_Required work_
Duplicate the lines from the one containing "Task: Select the 2011-2012 year cell" to the one containing "Action: coord(584,358)", including both.

_Data records_
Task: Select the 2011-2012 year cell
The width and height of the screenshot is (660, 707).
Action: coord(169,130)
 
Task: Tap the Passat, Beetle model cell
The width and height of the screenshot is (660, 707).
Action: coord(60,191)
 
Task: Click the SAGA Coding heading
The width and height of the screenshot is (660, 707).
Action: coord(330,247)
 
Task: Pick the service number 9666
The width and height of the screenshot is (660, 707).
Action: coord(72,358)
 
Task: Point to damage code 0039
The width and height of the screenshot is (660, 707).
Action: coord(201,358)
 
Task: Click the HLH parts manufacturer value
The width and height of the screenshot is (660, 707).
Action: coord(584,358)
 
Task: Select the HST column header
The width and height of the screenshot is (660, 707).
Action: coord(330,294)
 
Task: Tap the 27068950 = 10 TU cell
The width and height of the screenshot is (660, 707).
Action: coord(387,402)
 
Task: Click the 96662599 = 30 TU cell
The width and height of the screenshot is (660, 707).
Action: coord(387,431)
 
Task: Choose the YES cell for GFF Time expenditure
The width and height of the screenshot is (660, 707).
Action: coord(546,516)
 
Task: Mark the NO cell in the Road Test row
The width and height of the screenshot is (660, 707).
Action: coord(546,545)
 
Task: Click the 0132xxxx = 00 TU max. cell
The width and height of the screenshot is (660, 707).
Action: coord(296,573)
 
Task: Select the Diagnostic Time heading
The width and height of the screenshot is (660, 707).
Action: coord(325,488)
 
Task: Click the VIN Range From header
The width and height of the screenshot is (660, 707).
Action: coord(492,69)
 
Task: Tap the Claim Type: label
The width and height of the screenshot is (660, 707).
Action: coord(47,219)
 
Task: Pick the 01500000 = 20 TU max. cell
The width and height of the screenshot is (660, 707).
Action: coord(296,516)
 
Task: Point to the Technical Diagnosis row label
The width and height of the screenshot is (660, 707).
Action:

* * *

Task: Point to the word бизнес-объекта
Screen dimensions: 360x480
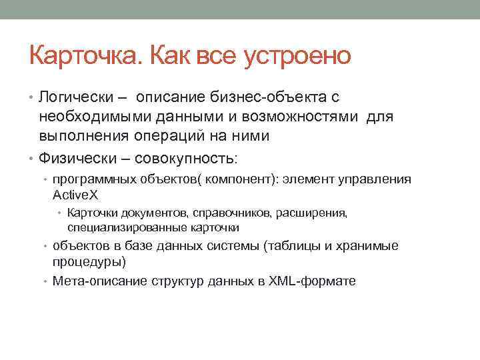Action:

---

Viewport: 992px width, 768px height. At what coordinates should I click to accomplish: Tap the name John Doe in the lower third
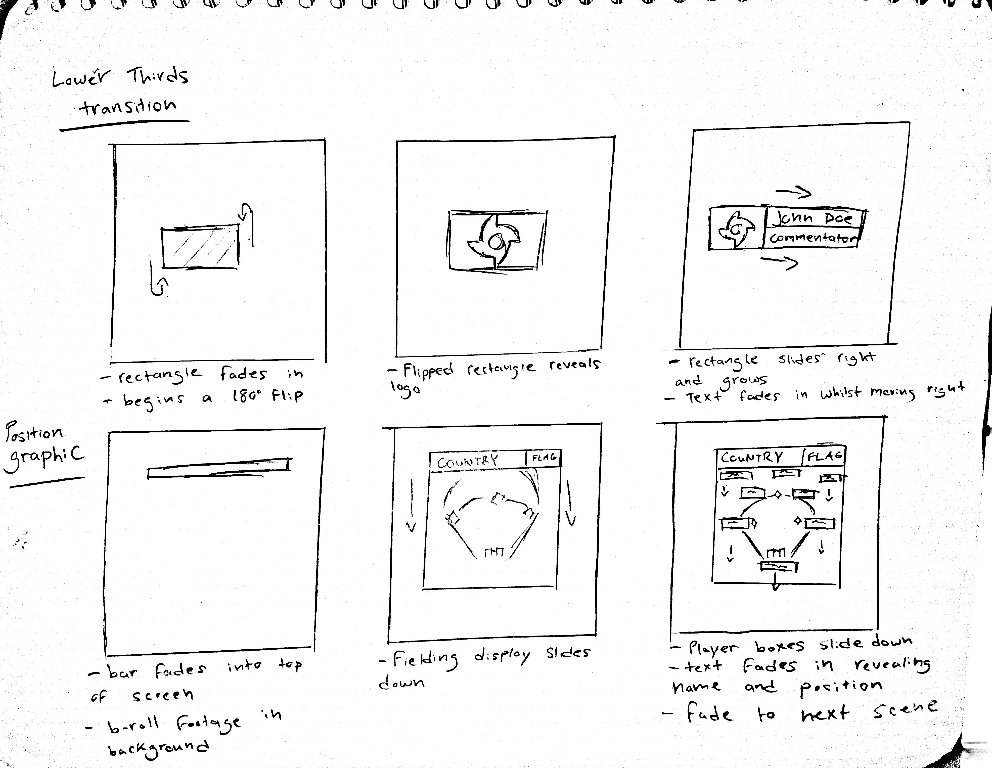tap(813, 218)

_Exercise result_
Task: Select the 2011-2012 year cell
The width and height of the screenshot is (660, 707).
Action: coord(169,130)
 
Task: Tap the Passat, Beetle model cell
The width and height of the screenshot is (660, 707).
Action: coord(60,191)
 
Task: Click the SAGA Coding heading
The width and height of the screenshot is (660, 707).
Action: coord(330,247)
 
Task: Pick the service number 9666
The width and height of the screenshot is (660, 707).
Action: coord(72,358)
 
Task: Point to damage code 0039
The width and height of the screenshot is (660, 707).
Action: coord(201,358)
 
Task: Click the HLH parts manufacturer value
The width and height of the screenshot is (660, 707).
Action: coord(584,358)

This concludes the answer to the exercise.